La carrera por la Casa de Nariño entra en una fase de escrutinio financiero tras la entrega de los primeros balances en el aplicativo Cuentas Claras. El aspirante presidencial Iván Cepeda reportó ingresos por 15.000 millones de pesos, soportados íntegramente en tres créditos bancarios con la cooperativa Confiar. No obstante, el informe ha despertado suspicacias debido a un vacío contable relacionado con su actividad en las plazas públicas del país.
A pesar de que el propio candidato ha presumido en sus canales oficiales la realización de 106 eventos multitudinarios con la participación de más de medio millón de ciudadanos, el rubro destinado a actos públicos figura vacío. Esta inconsistencia ha puesto al equipo del Pacto Histórico bajo la lupa de analistas y sectores de oposición, quienes cuestionan cómo se financiaron las tarimas, el sonido y la logística de dichas concentraciones.
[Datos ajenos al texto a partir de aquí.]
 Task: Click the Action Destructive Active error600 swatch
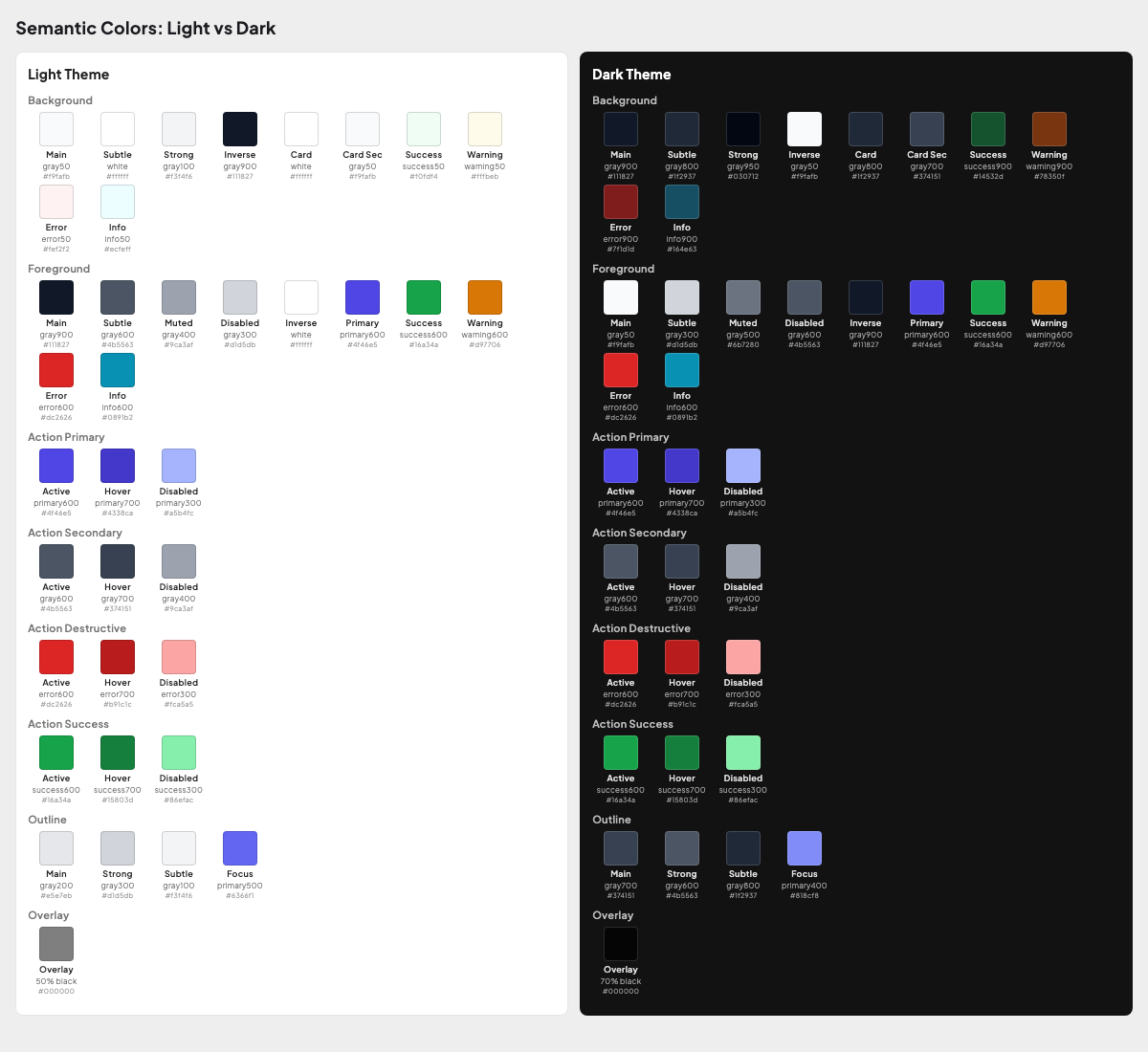pyautogui.click(x=55, y=657)
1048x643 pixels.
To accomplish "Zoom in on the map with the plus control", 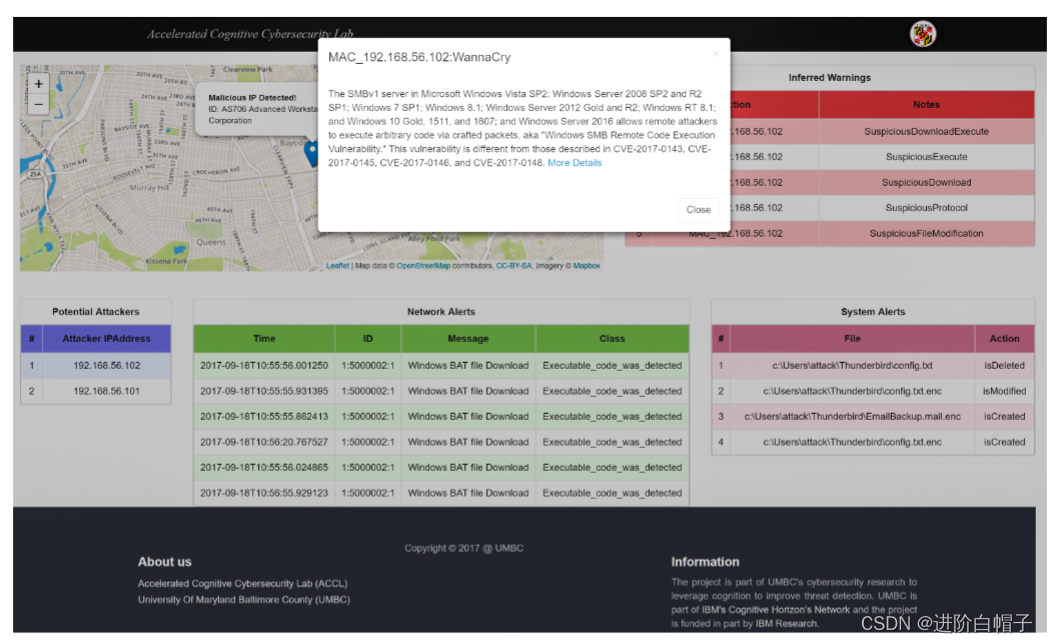I will pyautogui.click(x=38, y=84).

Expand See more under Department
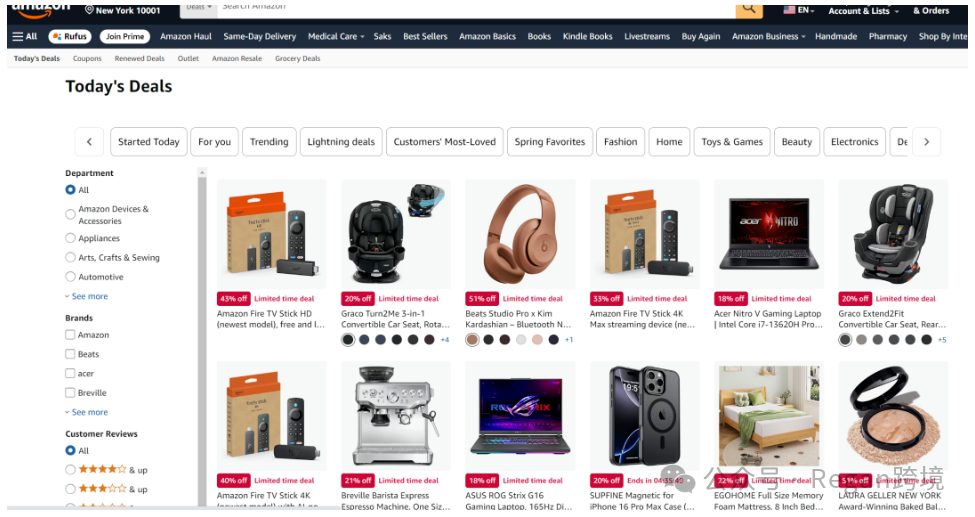(87, 296)
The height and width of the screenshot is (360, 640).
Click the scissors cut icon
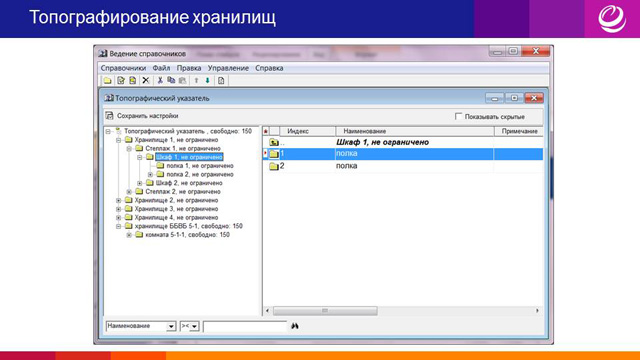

En el desglose de los gastos ejecutados, que ascienden a más de 1.931 millones de pesos, la prioridad ha sido la visibilidad mediática. El rubro de propaganda electoral concentra el 75 % de los recursos, con una inversión superior a los 1.405 millones de pesos. Entre los pagos más destacados aparecen contratos con la Casa Editorial El Tiempo S.A. para la impresión de periódicos informativos de campaña.
La logística territorial también representa un gasto significativo de 387 millones de pesos. Estos fondos se destinaron principalmente a servicios de mensajería, transporte de correo y tiquetes aéreos gestionados a través de la agencia Global Blue. Según los documentos firmados por el gerente Antonio Javier Peñaloza, el despliegue se ha concentrado en regiones como el Valle del Cauca, Antioquia y Bogotá.
En cuanto a la estructura interna, la campaña reportó 75 millones de pesos en gastos de administración. Este dinero fue utilizado para cubrir los honorarios de figuras clave como la Coordinadora Territorial Nacional y la tesorería. Además, se destinaron recursos para la gestión de pauta digital, un área estratégica donde el equipo busca contrarrestar la narrativa de otros candidatos que lideran el gasto publicitario.
La procedencia de los fondos también ha sido objeto de debate. Aunque la campaña sostiene que el financiamiento proviene exclusivamente de créditos financieros pignorados bajo la Ley 130 de 1994, existen cuestionamientos sobre reportes pasados. Investigaciones previas sugieren que algunos movimientos registrados como créditos en especie podrían haber sido, en realidad, donaciones de particulares no reportadas adecuadamente.
Comparativamente, la contienda electoral muestra disparidades marcadas. Mientras candidatos como Abelardo De la Espriella reportan gastos que superan los 14.000 millones de pesos, otros como Paloma Valencia o Sergio Fajardo mantienen cifras más modestas.
El CNE deberá ahora cruzar los datos de Cepeda para determinar si la omisión de los gastos en eventos públicos constituye una falta administrativa o un error de procedimiento contable.